Task goal
When the line containing "Where should I" is found in the data below, give it again along with every later line, exactly; drop the pictures.
■ ■ ■ ■
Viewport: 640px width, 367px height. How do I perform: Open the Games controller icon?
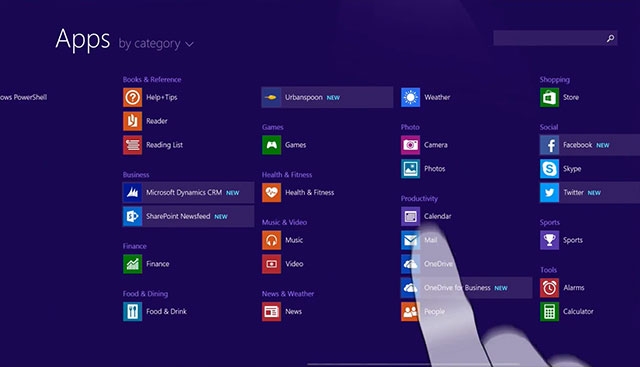pyautogui.click(x=271, y=145)
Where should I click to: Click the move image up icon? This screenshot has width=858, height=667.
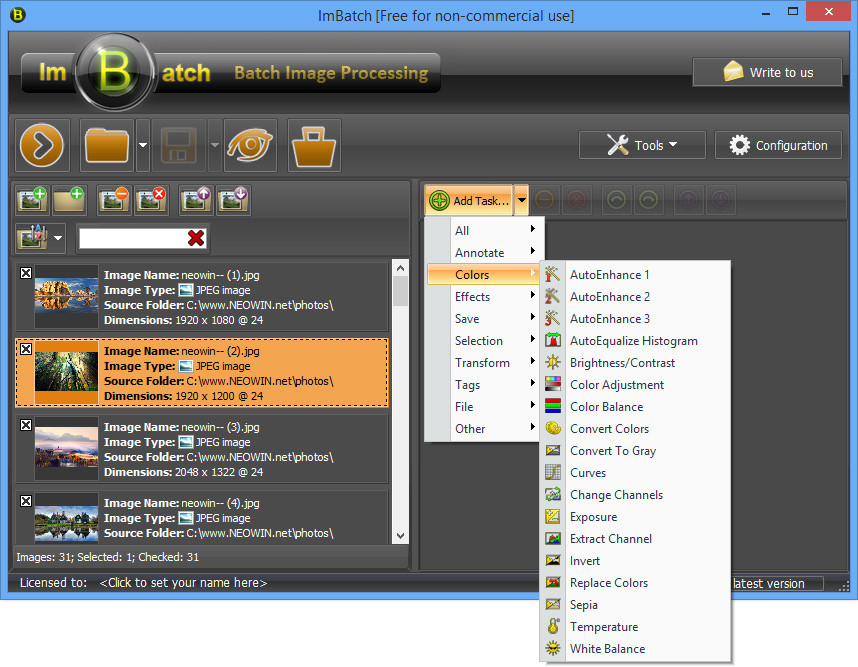(x=195, y=200)
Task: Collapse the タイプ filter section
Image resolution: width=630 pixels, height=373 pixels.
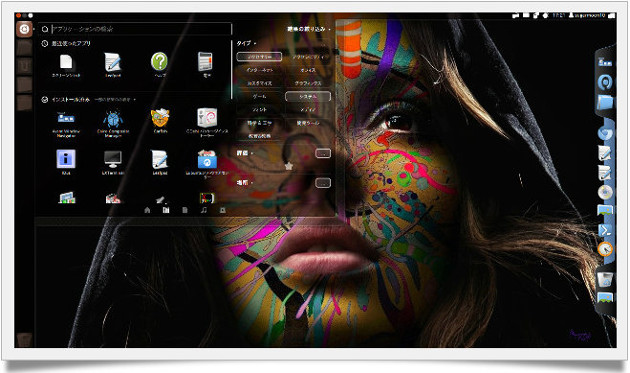Action: pyautogui.click(x=246, y=43)
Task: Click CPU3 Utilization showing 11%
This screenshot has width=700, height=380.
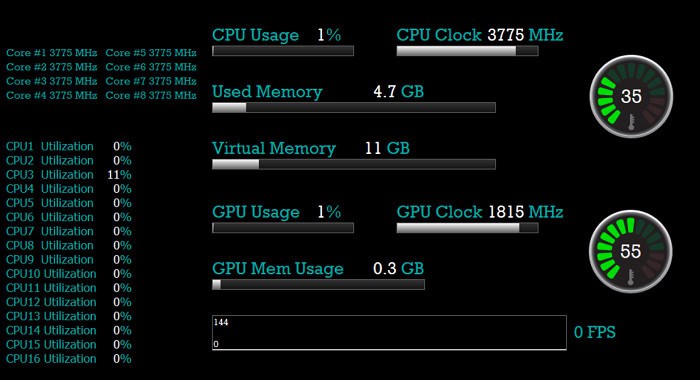Action: (x=69, y=175)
■ ■ ■ ■
Result of the exercise
Where should I click to: Click the move image up icon? This screenshot has width=858, height=667.
(x=195, y=200)
Task: Collapse the タイプ filter section
Image resolution: width=630 pixels, height=373 pixels.
Action: pyautogui.click(x=246, y=43)
Task: Click CPU3 Utilization showing 11%
This screenshot has width=700, height=380.
Action: (x=69, y=175)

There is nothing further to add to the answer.